Roman Catholic archdiocese in Portugal

The Archdiocese of Braga (Archidioecesis Bracarensis) is a Latin Church ecclesiastical territory or archdiocese of the Catholic Church in Portugal. It is known for its use of the Rite of Braga, a use of the liturgy distinct from the Roman Rite and other Latin liturgical rites.

A metropolitan see, its suffragan dioceses are the dioceses of Aveiro, Bragança-Miranda, Coimbra, Lamego, Porto, Viana do Castelo, Vila Real, and Viseu. The chief prelate of Braga is known as the Archbishop-Primate of Braga (Arcebispo Primaz de Braga), as the traditional holder of the Primacy of the Spains, claiming supremacy over all prelates of the whole Iberian Peninsula; however in modern times, this title is only recognized in Portugal. The current archbishop-primate is Jose Manuel Garcia Cordeiro, appointed in 2021.

==History==

The tradition that Peter of Rates, a disciple of James the Great, preached here, is handed down in the ancient Breviary of Braga (Breviarium Bracarense) and in that of Évora; but this, as the Bollandists tell us, is due to the "credulity of the people of Braga, who have listed him in their modern (17th century) Martyrology." Paternus was certainly bishop of the see about 390.
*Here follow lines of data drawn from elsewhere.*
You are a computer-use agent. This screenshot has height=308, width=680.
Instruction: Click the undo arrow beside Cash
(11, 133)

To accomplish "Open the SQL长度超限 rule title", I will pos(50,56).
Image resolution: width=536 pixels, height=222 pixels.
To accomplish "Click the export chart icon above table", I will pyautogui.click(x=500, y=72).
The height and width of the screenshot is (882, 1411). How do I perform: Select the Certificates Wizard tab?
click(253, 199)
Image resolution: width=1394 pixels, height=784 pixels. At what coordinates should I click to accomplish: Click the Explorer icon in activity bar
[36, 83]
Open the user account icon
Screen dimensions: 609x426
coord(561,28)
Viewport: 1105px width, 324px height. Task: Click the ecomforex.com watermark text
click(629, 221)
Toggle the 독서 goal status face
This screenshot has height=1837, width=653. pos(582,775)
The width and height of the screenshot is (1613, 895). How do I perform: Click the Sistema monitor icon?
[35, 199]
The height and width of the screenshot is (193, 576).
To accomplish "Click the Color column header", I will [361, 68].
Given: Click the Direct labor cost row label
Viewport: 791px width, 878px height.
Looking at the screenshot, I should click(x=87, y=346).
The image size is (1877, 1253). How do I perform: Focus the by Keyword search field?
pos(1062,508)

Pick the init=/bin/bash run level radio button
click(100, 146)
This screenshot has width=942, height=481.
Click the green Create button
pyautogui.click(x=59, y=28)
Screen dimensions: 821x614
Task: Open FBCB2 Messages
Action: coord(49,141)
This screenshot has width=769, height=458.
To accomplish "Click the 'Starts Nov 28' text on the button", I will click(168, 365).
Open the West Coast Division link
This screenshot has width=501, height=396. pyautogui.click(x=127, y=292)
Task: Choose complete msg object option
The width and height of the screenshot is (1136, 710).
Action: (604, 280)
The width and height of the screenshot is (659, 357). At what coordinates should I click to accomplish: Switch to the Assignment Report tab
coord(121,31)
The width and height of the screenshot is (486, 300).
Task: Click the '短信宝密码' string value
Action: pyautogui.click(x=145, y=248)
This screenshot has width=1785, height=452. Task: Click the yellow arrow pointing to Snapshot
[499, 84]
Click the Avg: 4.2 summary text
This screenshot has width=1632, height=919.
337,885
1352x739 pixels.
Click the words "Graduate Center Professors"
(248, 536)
In its early period the Diocese of Braga produced the famous writer Paulus Orosius (fl. 418). At the beginning of the eighteenth century a contest was waged over the birthplace of Orosius, some claiming him for Braga and others for Tarragona. The Marquis of Mondejar, with all the evidence in his favour, supported the claim of Braga; Dalmas, the chronicler of Catalonia, that of Tarragona.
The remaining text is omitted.